To win Zelda, the Midwest-born Fitzgerald needed money. It finally arrived -- courtesy of The Saturday Evening Post, which many still identify with those famous Norman Rockwell covers.
Nilsson said, "As far the publishing, we were the 800-pound gorilla, and there's never been anything match it. Prior to the Post there was a few magazines here and here, but nothing that aimed to approach all readers anywhere in America."
Fitzgerald wrote 68 stories for the Post over the course of 17 years, earning him a total of $2 million. In today's world, that's about $20 million from one magazine.
Nilsson said, "He was earning $400 in 1920 dollars for those two pieces, and by the time they got to, at your age in 1929, it was $4,000 and he stayed there for quite a while."
Nilsson continued, "He was very much an entertaining, humorous, romantic writer in the '20s. It was very commercial, which doesn't diminish its quality, but it was very much magazine friction. Over time, he started incorporating more modernist tones into his material."
All of those stories are now found in the archive room of the Post in Indianapolis, where the magazine is still published, albeit once every two months, not once a week.
Joan Servaas' family bought the Post in 1970, after the magazine went out of business following a rapid drop-off in readership.

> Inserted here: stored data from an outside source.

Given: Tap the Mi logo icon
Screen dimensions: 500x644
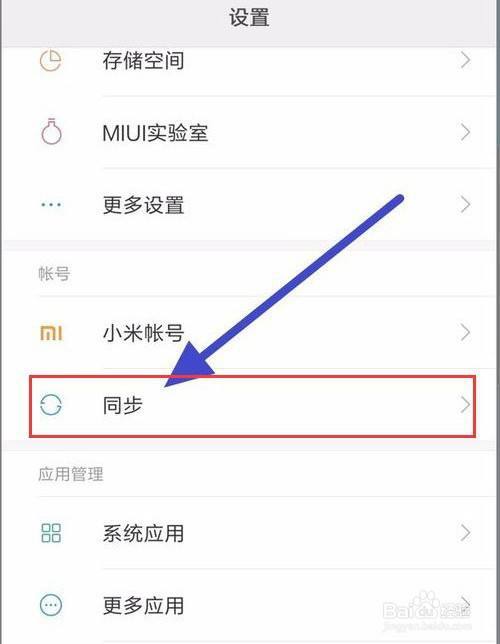Looking at the screenshot, I should pos(51,333).
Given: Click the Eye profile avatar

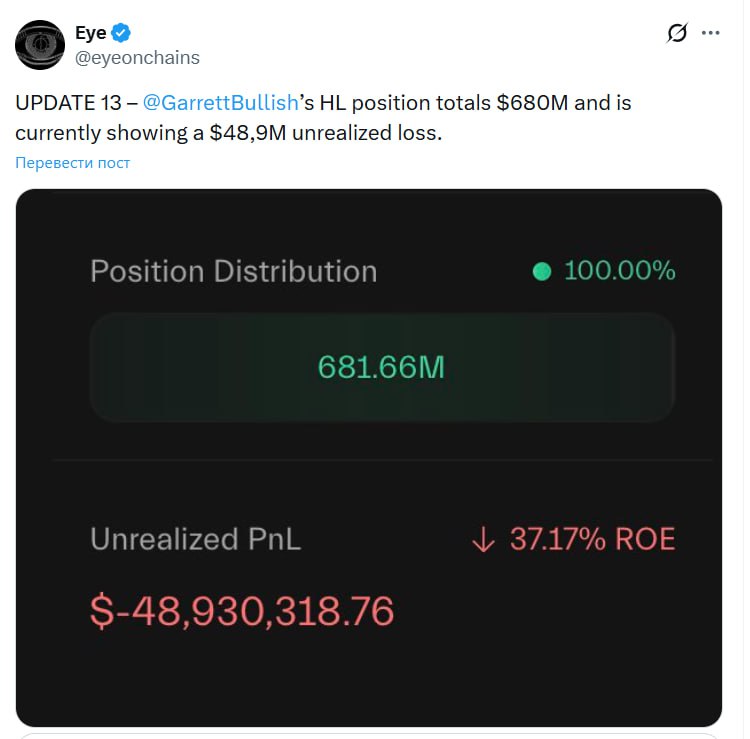Looking at the screenshot, I should 40,45.
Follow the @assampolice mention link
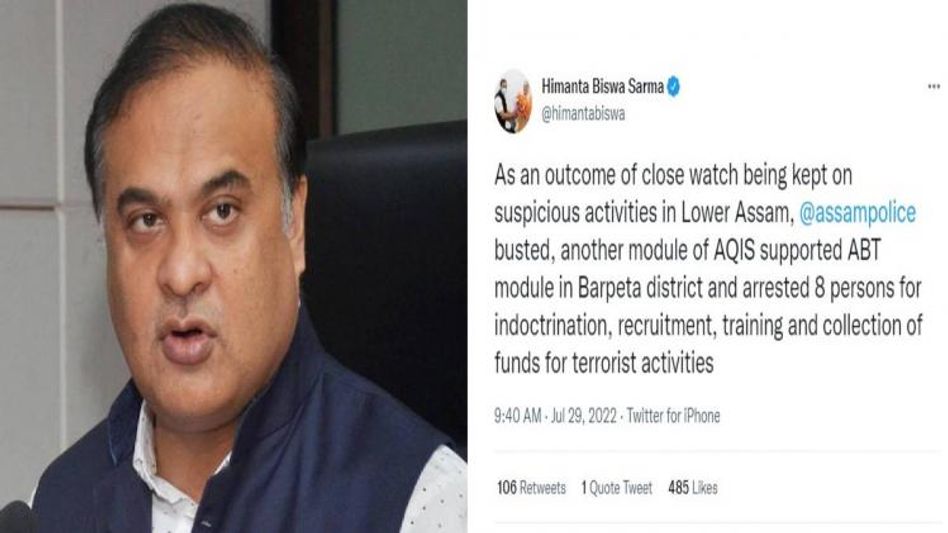The image size is (948, 533). click(857, 213)
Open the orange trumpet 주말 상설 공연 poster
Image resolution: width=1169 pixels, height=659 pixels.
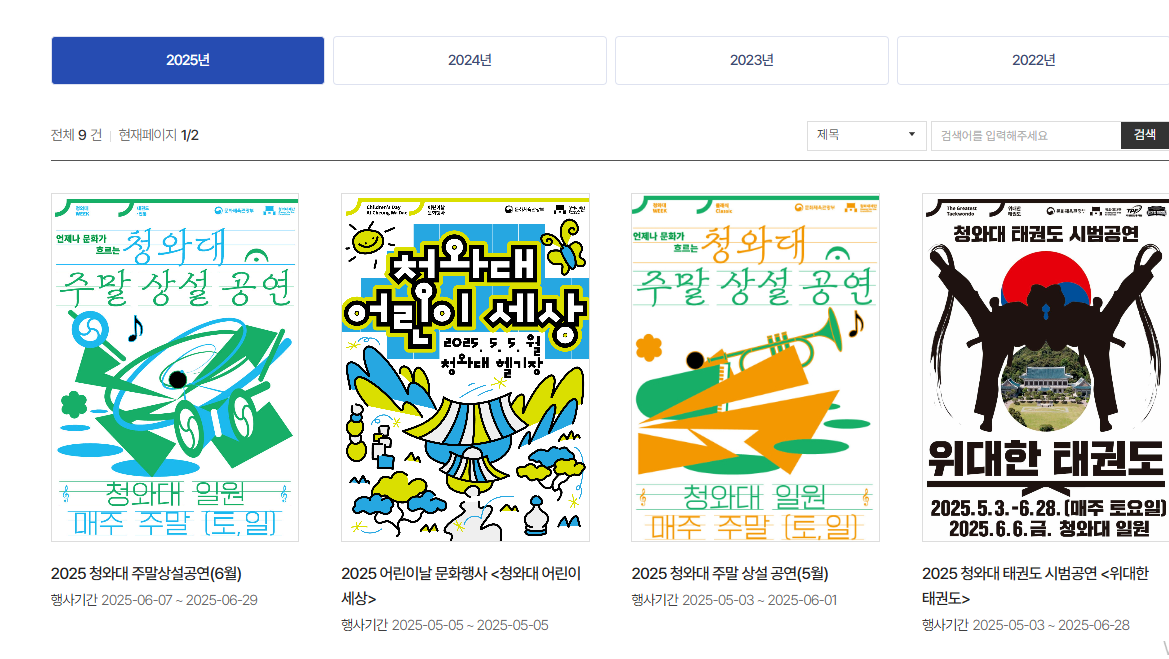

CBS News' Jeff Glor remarked to Servaas, "You know, there are a good number of people that don't even know The Saturday Evening Post is still published."
She replied with a laugh, "We try to keep that really a secret."

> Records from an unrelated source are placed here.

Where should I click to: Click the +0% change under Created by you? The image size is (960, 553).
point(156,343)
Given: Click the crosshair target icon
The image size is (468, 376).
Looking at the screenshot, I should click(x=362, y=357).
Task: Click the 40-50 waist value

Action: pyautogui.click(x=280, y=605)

Glor asked, "When you hear that, what's your reaction?"
Servaas said, "We're working on changing that now."
Servaas wants to gain back those readers, and respect with a new generation. She knows it will not be easy. But, in a way, it's a battle for recognition that's been waged before. Even in its heyday, some regarded Fitzgerald's short magazine stories for the Post as pandering.
"Hemingway taunted him, saying 'the Post is going to be the grave yard of your talent'," Nilsson said. "But (Fitzgerald) said at the end of his career that 'I never compromised. I was always honest with those stories. 'I never went for a cheap formula'."
Nilsson believes Fitzgerald stayed true to his readers. His boss thinks the Post can, too.
Servaas said, "I look at what the Post did in the past and its history and how it chronicles America as it evolved. And I would like the see us continue to carry on those traditions."
The Saturday Evening Post is also releasing a book of the first eight short stories Fitzgerald wrote in the 1920s, called "Gatsby's Girls."
Watch Jeff Glor's report above.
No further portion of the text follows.